- TASK GOAL: When you reach the line with "Switch display to 建物 tab" in the records below, begin transcribing exactly and continue up to and including the line with "This screenshot has width=864, height=504.", leaving out every picture.

- DATA LISTING:
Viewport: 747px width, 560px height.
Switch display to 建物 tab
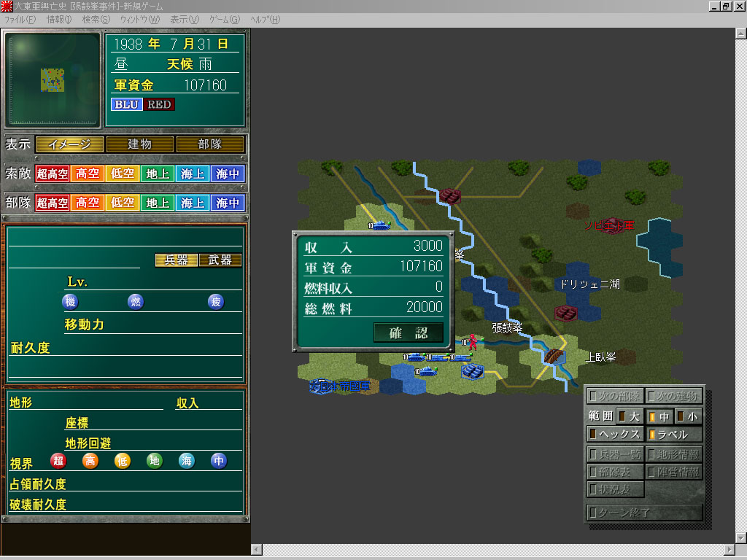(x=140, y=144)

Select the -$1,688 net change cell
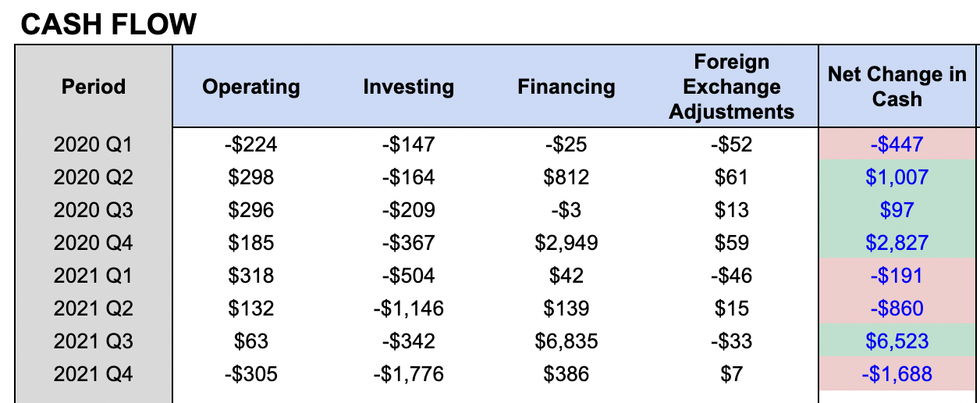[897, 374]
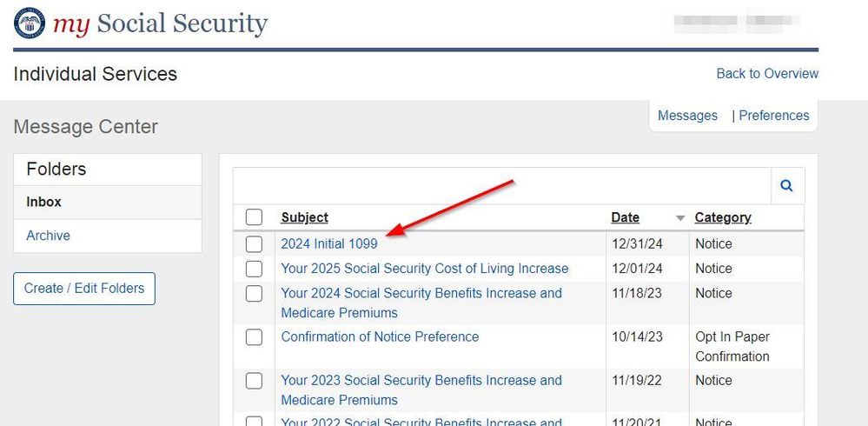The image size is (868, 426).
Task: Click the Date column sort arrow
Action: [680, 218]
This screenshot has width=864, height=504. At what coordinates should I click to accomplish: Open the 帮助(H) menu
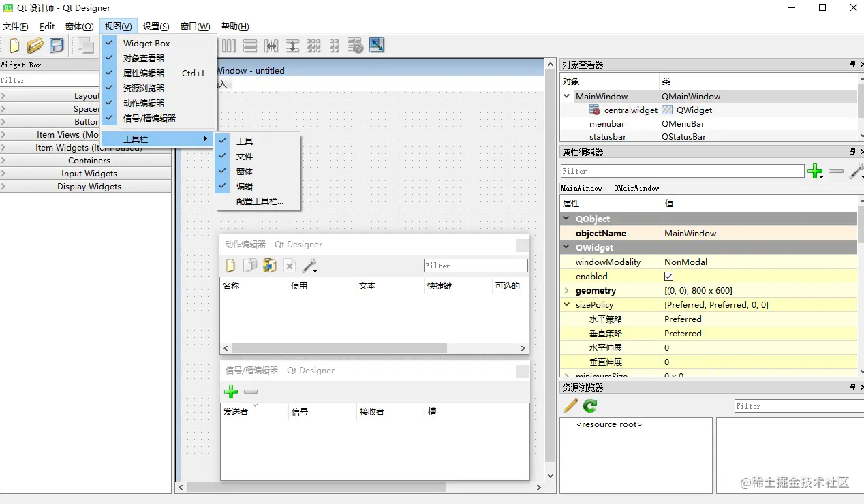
--
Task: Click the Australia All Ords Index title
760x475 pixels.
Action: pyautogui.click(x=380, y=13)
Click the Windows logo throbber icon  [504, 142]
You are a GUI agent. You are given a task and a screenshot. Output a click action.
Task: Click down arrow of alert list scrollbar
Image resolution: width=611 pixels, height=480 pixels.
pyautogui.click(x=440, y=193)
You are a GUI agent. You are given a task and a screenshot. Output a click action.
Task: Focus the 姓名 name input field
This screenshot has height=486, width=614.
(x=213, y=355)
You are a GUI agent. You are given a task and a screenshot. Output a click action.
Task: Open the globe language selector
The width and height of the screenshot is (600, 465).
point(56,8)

- RESPONSE AREA:
Switch display to 建物 tab
(x=140, y=144)

Select the -$1,688 net change cell
[897, 374]
The image size is (868, 426).
Task: Click the Date column sort arrow
Action: [680, 218]
This screenshot has width=864, height=504. At what coordinates should I click to accomplish: Open the 帮助(H) menu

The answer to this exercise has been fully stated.